┌──

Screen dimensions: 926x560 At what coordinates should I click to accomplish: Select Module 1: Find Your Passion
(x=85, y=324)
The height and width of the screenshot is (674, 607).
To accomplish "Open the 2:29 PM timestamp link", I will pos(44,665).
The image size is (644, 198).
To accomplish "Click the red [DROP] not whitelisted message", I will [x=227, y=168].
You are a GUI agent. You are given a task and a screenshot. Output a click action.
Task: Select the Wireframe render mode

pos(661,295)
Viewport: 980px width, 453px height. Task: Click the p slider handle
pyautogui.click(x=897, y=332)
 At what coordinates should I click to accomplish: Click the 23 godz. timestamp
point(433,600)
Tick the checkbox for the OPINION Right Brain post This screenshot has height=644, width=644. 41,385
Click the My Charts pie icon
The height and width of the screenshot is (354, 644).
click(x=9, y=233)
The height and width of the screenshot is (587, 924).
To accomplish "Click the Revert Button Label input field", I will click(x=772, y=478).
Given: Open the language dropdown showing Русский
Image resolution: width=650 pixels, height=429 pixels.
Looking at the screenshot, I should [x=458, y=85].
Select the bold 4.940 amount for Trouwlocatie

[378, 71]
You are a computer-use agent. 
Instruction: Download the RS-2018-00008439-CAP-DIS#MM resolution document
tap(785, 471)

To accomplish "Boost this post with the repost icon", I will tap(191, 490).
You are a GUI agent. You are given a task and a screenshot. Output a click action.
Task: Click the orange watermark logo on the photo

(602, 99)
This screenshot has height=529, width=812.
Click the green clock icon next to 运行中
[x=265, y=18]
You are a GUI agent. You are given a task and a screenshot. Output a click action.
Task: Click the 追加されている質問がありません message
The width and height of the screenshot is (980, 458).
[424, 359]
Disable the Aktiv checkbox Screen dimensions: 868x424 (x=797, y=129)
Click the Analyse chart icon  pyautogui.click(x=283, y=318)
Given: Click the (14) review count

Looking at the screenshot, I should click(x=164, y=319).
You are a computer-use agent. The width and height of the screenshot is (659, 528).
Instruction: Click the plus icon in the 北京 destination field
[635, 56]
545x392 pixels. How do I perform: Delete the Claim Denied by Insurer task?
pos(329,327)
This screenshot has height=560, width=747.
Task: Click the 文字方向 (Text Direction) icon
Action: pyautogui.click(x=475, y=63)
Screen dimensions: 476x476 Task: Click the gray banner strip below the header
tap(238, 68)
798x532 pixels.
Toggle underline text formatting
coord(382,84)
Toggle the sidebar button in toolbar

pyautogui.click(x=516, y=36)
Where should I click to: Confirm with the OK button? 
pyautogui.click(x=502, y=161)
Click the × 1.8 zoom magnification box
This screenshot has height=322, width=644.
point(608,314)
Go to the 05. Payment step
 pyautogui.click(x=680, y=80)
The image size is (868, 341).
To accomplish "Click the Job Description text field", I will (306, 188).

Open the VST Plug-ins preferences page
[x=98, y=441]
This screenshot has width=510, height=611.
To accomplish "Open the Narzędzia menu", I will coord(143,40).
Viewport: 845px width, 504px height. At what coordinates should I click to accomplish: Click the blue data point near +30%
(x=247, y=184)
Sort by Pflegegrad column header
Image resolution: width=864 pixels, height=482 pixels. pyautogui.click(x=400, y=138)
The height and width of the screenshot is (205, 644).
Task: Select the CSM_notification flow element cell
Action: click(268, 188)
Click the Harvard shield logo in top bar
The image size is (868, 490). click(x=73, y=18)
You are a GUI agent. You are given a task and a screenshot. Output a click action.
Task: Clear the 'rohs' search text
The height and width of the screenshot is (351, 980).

└──

The problem:
Whenever the word "computer" appears in a line of the listing, report that line.

Expected answer:
You are a computer-use agent. 
You are a computer-use agent. The width and height of the screenshot is (659, 528).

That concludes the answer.